DOCUMENT PASSAGE:
★ ★ ★ ★ ★ ★ ★
Lucas Hot Rod & Classic SAE 10W-40 Motor Oil

Test Results and PQIA Assessment

Product: Lucas Hot Rod & Classic Motor Oil
Viscosity Grade: SAE 10W-40
Labeled: No API Service Category Listed
Manufactured By: Lucas Oil Products, Inc., Corona, CA 

Website(s): lucasoil.com

Company Information:

Lucas Oil Products, Inc. is an American manufacturer and distributor of automotive oil, additives, and lubricants. It was founded by trucker Forrest Lucas and his wife Charlotte in 1989. The company is a medium size manufacturer of lubricants, including engine oils, greases, gear lubes, as well as problem-solving additives and car-care products. It produces and markets approximately 270 formulations in 40 countries. In the U.S., Lucas Oil is sold in more than 30,000 auto parts stores, displaying the most variety of shelf products of any oil company, and at truck stops nationwide. Lucas Oil has two major plants in the United States. The original plant is located in Corona, California, which also houses Lucas Oil Corporate Headquarters, Lucas Oil Production Studios, Team Lucas, LucasOilRacingTV and the Lucas owned motorsports network, MAVTV. In 2003, it opened a new production plant in Corydon, Indiana, and expanded with an additional, multimillion dollar, 350,000-square-foot facility in 2014.
★ ★ ★ ★ ★ ★ ★
GIVEN ENTRIES:
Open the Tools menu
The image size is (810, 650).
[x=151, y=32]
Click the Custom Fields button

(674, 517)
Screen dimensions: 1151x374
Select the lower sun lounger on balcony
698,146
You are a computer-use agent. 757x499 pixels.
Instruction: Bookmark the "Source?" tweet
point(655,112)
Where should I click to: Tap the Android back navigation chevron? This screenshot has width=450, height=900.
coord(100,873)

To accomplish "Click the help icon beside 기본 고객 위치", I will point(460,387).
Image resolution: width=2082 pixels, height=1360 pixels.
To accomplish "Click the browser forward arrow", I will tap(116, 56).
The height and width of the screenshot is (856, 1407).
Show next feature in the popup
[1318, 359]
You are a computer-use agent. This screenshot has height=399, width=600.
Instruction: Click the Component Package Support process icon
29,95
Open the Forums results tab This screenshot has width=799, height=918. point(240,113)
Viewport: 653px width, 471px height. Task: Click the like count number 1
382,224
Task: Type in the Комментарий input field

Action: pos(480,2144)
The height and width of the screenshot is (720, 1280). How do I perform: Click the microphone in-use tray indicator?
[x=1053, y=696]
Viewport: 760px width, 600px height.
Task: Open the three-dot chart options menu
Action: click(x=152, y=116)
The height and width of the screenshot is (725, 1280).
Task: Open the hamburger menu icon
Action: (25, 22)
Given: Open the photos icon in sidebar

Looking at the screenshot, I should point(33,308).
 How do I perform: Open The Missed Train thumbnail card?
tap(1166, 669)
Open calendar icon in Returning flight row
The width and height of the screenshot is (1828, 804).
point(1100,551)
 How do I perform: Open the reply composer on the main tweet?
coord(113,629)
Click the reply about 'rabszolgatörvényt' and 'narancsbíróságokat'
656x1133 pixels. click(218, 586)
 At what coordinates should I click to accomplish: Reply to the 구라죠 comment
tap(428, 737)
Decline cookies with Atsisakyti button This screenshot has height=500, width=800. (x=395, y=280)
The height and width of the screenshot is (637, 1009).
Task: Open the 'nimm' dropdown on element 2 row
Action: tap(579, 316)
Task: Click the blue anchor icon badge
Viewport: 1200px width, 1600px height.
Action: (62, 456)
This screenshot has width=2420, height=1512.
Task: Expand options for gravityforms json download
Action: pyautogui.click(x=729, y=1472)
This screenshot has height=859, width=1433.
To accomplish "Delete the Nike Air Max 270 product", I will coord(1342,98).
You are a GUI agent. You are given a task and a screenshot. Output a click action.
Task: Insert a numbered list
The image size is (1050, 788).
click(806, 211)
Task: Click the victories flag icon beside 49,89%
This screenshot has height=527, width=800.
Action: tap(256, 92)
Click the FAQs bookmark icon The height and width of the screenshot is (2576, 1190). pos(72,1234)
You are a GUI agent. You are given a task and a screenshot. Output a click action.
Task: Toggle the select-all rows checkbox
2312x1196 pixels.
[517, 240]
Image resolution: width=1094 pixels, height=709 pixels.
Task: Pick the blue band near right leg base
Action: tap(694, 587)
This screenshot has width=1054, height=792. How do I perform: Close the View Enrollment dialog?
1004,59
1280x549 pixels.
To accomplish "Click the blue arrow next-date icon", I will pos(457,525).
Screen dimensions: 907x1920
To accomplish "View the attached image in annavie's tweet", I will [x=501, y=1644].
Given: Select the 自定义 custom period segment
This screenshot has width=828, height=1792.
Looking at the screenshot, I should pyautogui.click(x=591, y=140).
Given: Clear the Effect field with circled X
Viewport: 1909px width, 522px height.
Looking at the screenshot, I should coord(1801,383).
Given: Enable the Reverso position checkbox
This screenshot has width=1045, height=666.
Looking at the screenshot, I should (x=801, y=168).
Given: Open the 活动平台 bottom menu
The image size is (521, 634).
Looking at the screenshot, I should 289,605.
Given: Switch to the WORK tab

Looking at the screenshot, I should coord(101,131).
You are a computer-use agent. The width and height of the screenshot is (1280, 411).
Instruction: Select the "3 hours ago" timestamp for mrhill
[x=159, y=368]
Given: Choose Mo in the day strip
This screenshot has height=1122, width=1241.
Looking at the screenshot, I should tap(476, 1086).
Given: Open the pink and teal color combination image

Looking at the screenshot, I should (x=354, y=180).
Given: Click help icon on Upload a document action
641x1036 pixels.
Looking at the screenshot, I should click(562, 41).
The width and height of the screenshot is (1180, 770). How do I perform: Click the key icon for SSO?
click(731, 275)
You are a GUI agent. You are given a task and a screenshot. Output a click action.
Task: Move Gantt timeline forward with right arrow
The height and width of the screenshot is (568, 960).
★ ★ ★ ★ ★ ★ ★
GIVEN REQUEST:
Can you pick up the Lucas Hot Rod & Classic 10W-40 oil assessment right after its last sentence and keep writing it?

EXERCISE ANSWER:
SOURCE: Wikipedia

Front Label
Back Label

Test Results and PQIA Assessment

Assessment Summary

The results of the tests conducted on this sample are consistent with the labeled SAE viscosity claims. The labels indicate the oil is intended for Hot Rod & Classic vehicles and test results show it does contain a high level of zinc, as labeled, “necessary to protect flat tappet cams, lifter & pushrods.” Importantly, it also contains a high level of phosphorus and this can cause harm to catalytic converters. To this point, the manufacturer clearly states on the back label that the oil is “Not recommended for use in passenger cars with catalytic converters requiring API Service oils.”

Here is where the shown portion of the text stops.